Summer is just around the corner, and the weekend inconveniences around Malibu begin with tourists eating all the day-old, $1.25 muffins before I can get to my favorite coffee place, not to mention the nonstop parade of wannabe bikers, out-of-towners, Vals, shoppers, choppers, weekend surfers, skinny Parisites with their poodles and dark glasses, soul-patched Gapsters, proles, trolls, dreamers, telephone schemers, and all the jerkoffs who generally destroy the semirural peace and quiet for which we citizens pay the big bucks.

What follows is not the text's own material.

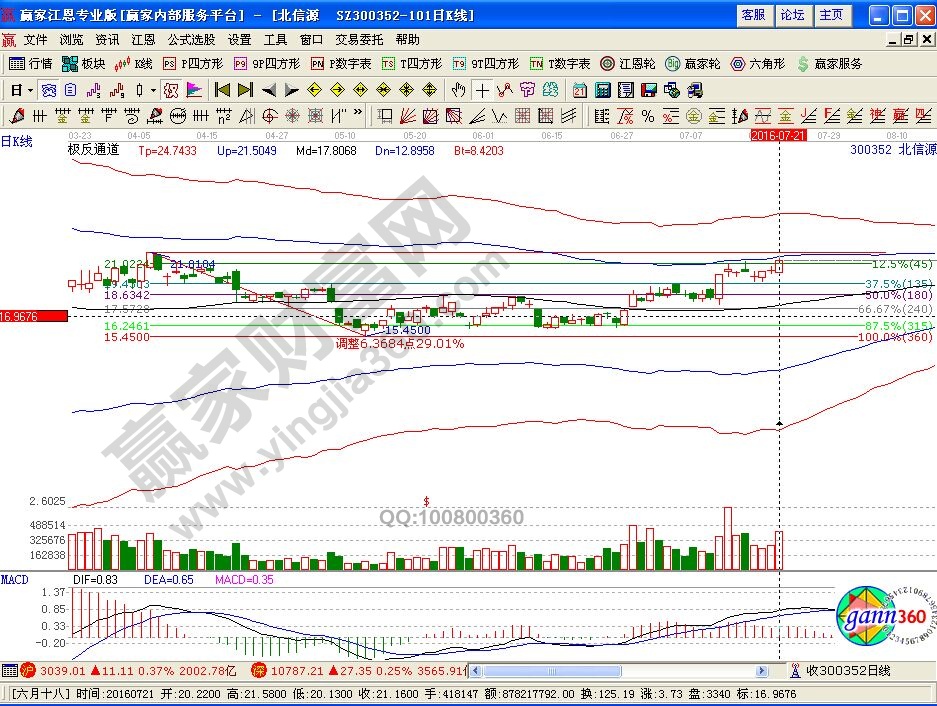Click the 客服 customer service button
This screenshot has width=937, height=706.
pyautogui.click(x=753, y=15)
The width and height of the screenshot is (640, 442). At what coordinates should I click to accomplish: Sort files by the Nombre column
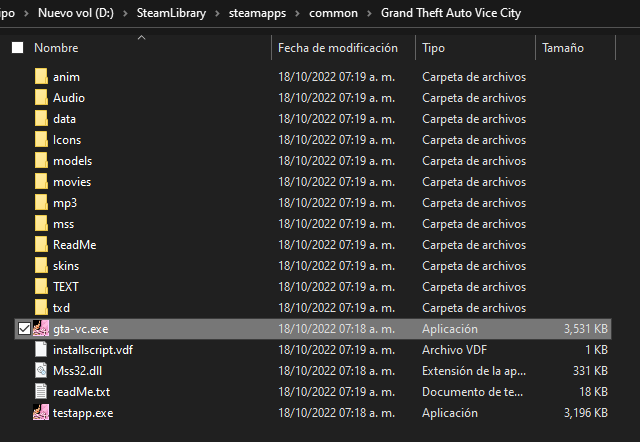point(56,48)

And yet, Malibu weekends are comedy. It is comedy to see the plastic-surgery victims whose stretched faces recall Katherine Helmond’s Ida Lowry in Brazil. The dingalings who drive around in convertible Ferraris wearing Ferrari hats — yeah dude, we get it — are comedy. And it’s comedy trying to figure out who is a yuppie talking on a hands-free cell phone and who is a demented homeless person talking to himself. The homeless of Malibu are often better dressed than the tourists.

Malibu celebrities usually avoid my coffee spot on weekends in an attempt to dodge the paparazzi or phone-camera-wielding out-of-towners who don’t abide by the Unwritten Law that even if you are sitting directly across from Pamela Anderson or Dick Van Dyke or Hilary Swank — even if they spill coffee on you — shaddup and leave them alone.

So, it was surprising and cool to see Jerry Seinfeld and a guy who could have been his brother but was probably his agent or manager or mechanic or investment banker, roll up four different times on consecutive weekends. I heard him before I saw him because that low, nasal, New York twang ranks with Barry White, Walter Cronkite and Gilbert Gottfried as one of America’s Most Distinctive Voices. Each time, they were in different, almost-matching pairs of vintage Porsches. Seinfeld is reportedly the Imelda Marcos of Porsches and owns a million-dollar 959, the kind of collector’s car that millionaires wrap around signposts on PCH — except that his isn’t legal to drive. I’m not sure if they were Spyders or Speedsters, but the 914s that Seinfeld and friend rolled in looked like daily drivers — not perfect, but beautiful. Seinfeld was usually in the hardtop for privacy, while his friend liked the convertible.

This first time they came in, I heard them talk about, surprise, television, and Seinfeld told an embarrassed story about moving a neighbor’s airplane out of a hangar so he could wash his cars, and his neighbor showing up to find his apparently very expensive airplane out in the rain.

When they came in a week later, their conversation suggested they had run out of places to drive their cars. I knew exactly where I would go in a speedy little Porsche, so when I saw them the next day, I broke the Unwritten Law: “You guys should take those things up Las Flores,” I said, looking from the Porsches to the mountaintop, taking care to avoid direct eye contact. “Go south on PCH to Duke’s, turn left and drive up to the top of that mountain there. There is a great view back down to Malibu Colony, and on a clear day you can see Orange County. That house up at the very top belongs to Frank Lloyd Wright’s grandson. Then you can come down Piuma to Malibu Canyon Road. Fun, fun, fun.”

“That sounds good,” Jerry said, nodding thoughtfully, like we’ve seen a million times on Seinfeld.

“Be careful,” I said.

“Cops?” the friend asked.

“No,” I said. “It’s steep up there. You can launch a hang glider from the side of the road. Don’t get too crazy.”

Jerry laughed politely at that, and then I told a story that happened the night before, when a Sheriff’s deputy pulled me over on PCH for expired tags. The deputy took my license and then took forever to return it. He was walking around his car with a flashlight and I thought I was in real trouble, and then he came by and admitted that he had lost my driver’s license. He was very embarrassed and said, “The bad news is, I lost your license. The good news is, you don’t get a ticket.”

Seinfeld laughed at that and seemed up for more. “When I was growing up in Santa Cruz, in the ’70s, those cars were Pussy Wagons,” I continued, as if we were insta-bros. “The biggest wolves in Santa Cruz drove Porsche 914s — and when a girl got into a 914, she knew she was crossing that line.”

Seinfeld, either embarrassed or just not interested, said, “Oooooh,” and looked off into the hills. I had clearly transgressed, and my pass was being pulled. He and his friend finished their coffee, hopped into their Porsches, backed carefully through the tourists in the parking lot and went off Sunday driving.